The authoritative Internet news service Ukrainska Pravda quoted its sources as saying the leaders, the country's two most popular politicians in the run-up to a presidential election, had reached a "preliminary agreement" on May 30.
The deal called for forming a coalition, drafting a programme of common action until 2024, including running jointly in parliamentary elections, and altering the constitution to have the president elected by parliament.
Interfax Ukraina news agency said consultations were proceeding, with a deal expected within days. "Everything could be decided today or tomorrow," Interfax quoted a source as saying. "The issue is providing guarantees for the two sides."
There was no comment from either Tymoshenko's bloc or Yanukovych's Party of Regions. Nor was there any comment from President Viktor Yushchenko, whose standing lies in tatters more than four years after the mass "orange" rallies in his favour.
Tymoshenko was allied to President Viktor Yushchenko in the 2004 mass "orange" rallies against election fraud and was named premier by him twice, but the two have been constantly at odds.
Yanukovych was the revolution's main loser.
Initially declared the winner of the 2004 presidential poll, he lost a re-run election to Yushchenko after the result was overturned. He returned as premier for a time in 2007 after the collapse of an "orange" government.
Russia backed Yanukovych in 2004 and has been irritated with Yushchenko, especially his drive for Ukraine to join NATO and his denunciations of Moscow's intervention in Georgia last year.
Moscow has developed better ties with Tymoshenko after a spat over a plan for the EU to upgrade Ukraine's gas transport system.
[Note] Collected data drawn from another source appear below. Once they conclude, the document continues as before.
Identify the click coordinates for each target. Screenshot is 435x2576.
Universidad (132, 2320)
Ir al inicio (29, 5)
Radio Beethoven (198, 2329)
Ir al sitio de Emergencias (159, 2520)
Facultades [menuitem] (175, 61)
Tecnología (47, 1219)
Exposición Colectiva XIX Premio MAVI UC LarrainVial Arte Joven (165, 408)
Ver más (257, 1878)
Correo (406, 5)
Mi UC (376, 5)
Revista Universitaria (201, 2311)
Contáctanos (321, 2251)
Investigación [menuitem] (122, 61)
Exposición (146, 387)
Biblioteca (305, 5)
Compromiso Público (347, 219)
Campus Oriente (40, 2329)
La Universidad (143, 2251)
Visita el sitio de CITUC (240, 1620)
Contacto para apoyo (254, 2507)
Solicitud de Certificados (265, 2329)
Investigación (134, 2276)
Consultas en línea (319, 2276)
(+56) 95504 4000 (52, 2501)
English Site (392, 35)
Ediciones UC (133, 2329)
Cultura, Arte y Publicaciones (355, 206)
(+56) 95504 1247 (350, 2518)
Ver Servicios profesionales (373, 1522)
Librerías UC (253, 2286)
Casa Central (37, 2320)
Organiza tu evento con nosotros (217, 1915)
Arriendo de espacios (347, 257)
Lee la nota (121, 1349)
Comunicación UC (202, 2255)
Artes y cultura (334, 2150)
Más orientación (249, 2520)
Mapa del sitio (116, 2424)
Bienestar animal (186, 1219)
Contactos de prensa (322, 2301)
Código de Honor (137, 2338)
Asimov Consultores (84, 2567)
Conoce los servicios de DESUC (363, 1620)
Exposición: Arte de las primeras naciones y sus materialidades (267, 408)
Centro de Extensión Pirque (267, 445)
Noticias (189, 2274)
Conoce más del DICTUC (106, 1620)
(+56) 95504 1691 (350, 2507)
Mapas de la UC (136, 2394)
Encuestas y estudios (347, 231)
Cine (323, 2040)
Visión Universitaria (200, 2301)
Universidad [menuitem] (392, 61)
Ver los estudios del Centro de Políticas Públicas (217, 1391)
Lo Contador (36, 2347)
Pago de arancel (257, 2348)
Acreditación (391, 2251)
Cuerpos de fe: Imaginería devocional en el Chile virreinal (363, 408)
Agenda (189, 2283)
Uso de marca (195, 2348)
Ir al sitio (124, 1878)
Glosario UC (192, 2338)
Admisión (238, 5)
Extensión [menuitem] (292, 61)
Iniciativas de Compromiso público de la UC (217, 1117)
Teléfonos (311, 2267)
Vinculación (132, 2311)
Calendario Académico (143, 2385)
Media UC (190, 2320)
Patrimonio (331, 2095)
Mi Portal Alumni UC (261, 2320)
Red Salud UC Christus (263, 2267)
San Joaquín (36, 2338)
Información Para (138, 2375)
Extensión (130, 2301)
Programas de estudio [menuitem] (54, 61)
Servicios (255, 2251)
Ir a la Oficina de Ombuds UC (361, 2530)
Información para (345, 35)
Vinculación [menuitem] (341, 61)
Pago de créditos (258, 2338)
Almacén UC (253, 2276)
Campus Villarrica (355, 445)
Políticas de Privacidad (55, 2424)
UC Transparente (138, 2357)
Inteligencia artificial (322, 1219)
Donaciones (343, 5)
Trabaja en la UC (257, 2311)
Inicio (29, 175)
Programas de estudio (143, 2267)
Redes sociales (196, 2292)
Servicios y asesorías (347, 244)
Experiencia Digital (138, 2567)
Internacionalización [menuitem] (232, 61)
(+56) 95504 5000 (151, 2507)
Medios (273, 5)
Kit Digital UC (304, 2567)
Tymoshenko and Yanukovych have a long history of hostility, at least in public. It is unclear whether they could overcome differences and produce the stability long sought by the European Union after more than four years of political sniping.
The current premier is a vocal defender of disadvantaged voters and draws much of her support from nationalist western Ukraine and the center of the country. Yanukovych's electoral heartland lies in the Russian-speaking industrial east.
The two sides have voted tactically together, mainly to counter Yushchenko's interests.
Yanukovych leads polls with over 20 percent, while Tymoshenko, hit by the effects of economic crisis, stands at about 15 percent. Yushchenko lags far behind in single figures.
Parliament set the next presidential election but October 25, but that ruling was struck down and a new date must be set.